The Togeth3R consortium(https://nc3rs.org.uk/togeth3r-consortium), which brings together 3R centers in 8 European countries (Belgium, Denmark, France, the Netherlands, Sweden, Switzerland and the United Kingdom), has conducted a series of webinars on non-animal research methods in the most animal-intensive fields:

– February 26, 2025: Non-animal methods in infection and immunity. Replay available

– March 5, 2025: Non-animal methods in oncology. Replay available

– March 12, 2025: Non-animal methods in neuroscience. Replay available

– March 19, 2025: Non-animal methods in cardiovascular science.

The last in this series presented the contributions of three approaches to cardiovascular research.

The Biowire platform described by Prof.

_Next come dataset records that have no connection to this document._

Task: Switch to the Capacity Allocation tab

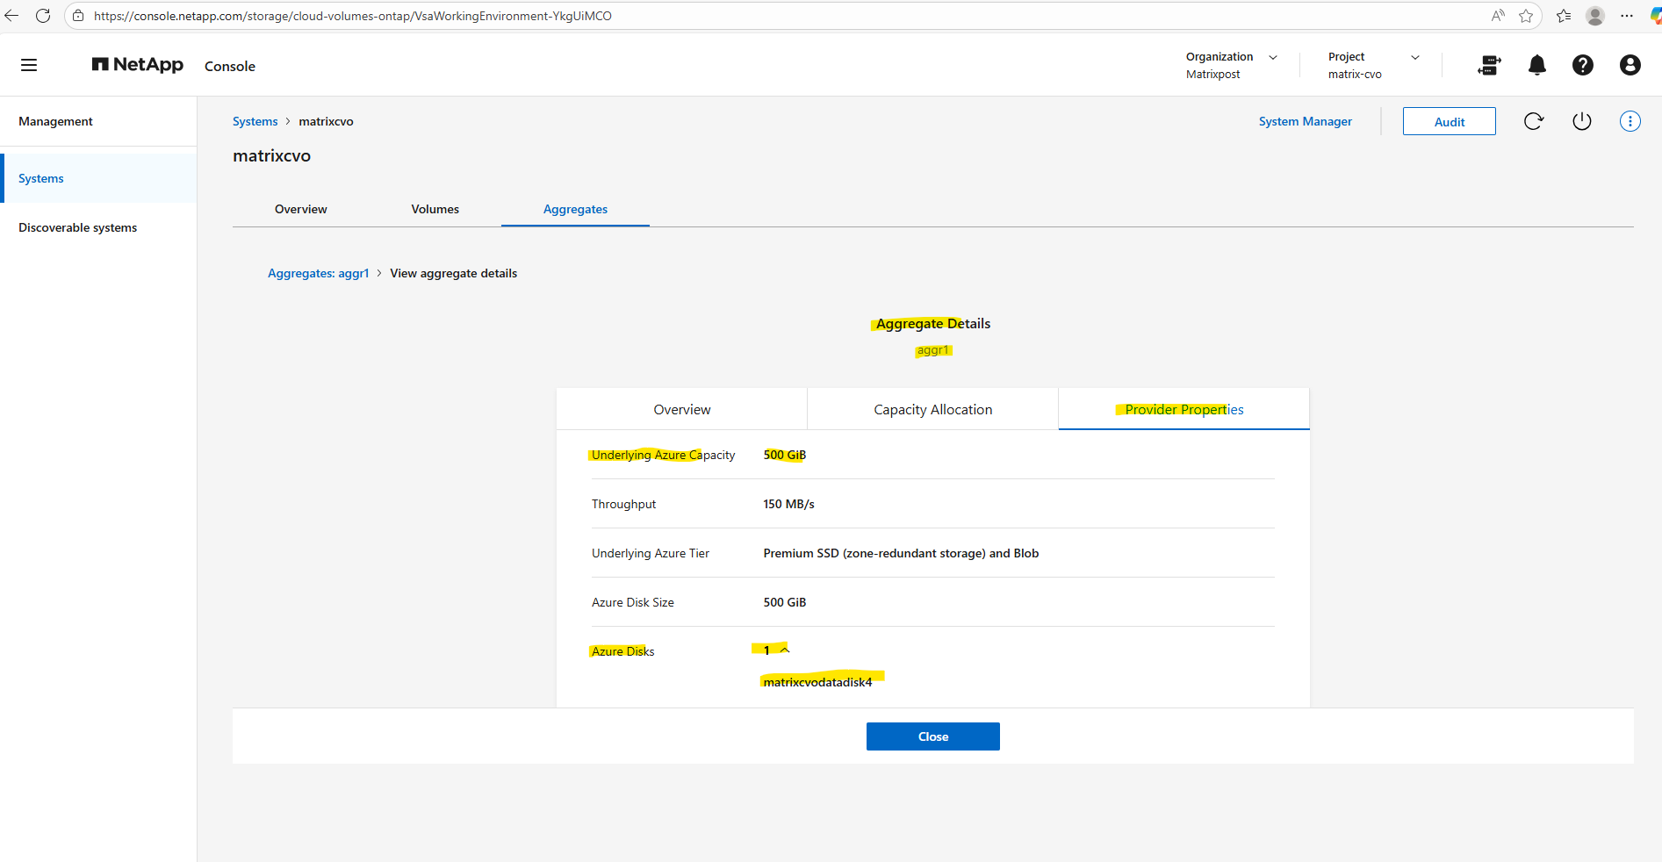Action: tap(932, 410)
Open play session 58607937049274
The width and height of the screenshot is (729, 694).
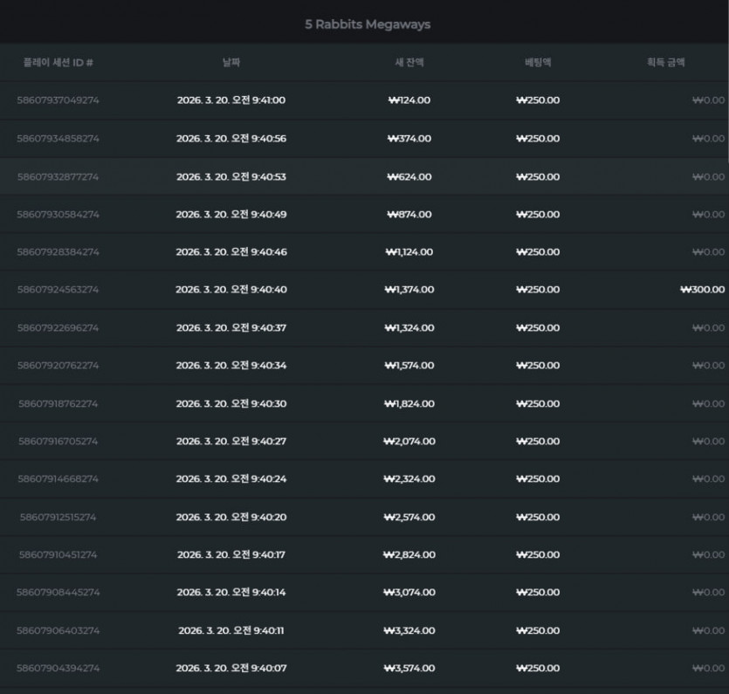(58, 100)
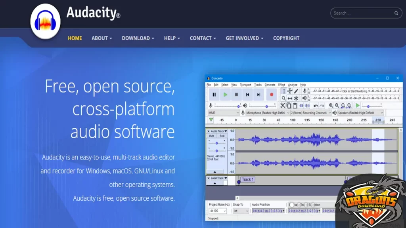The image size is (406, 228).
Task: Solo the Audio Track
Action: tap(222, 136)
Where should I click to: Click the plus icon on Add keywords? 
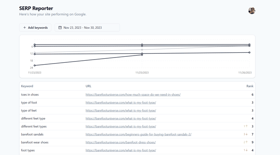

Radisic is a heart-on-a-chip based on vascularized cardiomyocytes, which can be used to model rare genetic diseases for which there is no animal model, as well as to study ventricular hypertrophy in arterial hypertension, a frequent disease, or myocardial fibrosis, the advanced stage of many cardiac pathologies. Muscle cell contraction and the effect of drugs on this contractility are easily visualized by autofluorescence. A major limitation of the study of cardiovascular pathologies in mice is the genetic homogeneity of the lines created over the decades, which in no way reflects the great genetic diversity of the human species.

Pr. Denning reports on a successful collaboration with GSK Laboratories for screening molecules for cardiotoxicity (NC3Rs Crackit Inpulse). Working with cardiac muscle cells derived from pluripotent stem cells (hiPSC-CMs), his team was able to predict with 93% certainty the cardiotoxicity of dozens of molecules already known or in development at GSK, a percentage comparable to the animal method. The pharmaceutical company has since abandoned its current standard method, which uses rabbit hearts. What’s more, their tests revealed cardiotoxic effects of known molecules that had gone unnoticed in animal tests.

Dr. Ozturk worked on the development of a digital heart model incorporating a multitude of radiological, biophysical and biological parameters thanks to artificial intelligence, with the aim of being able to design and test medical devices (heart valves, patches, surgery). Validation has already been carried out on aortic stenosis in the elderly and on Fallot’s tetralogy, a cardiac malformation in children. This digital heart would be ideally suited to the initial design phase of the device, so that a large number of different shapes can be tested by computer, enabling better results to be obtained once the device has been implanted in an animal.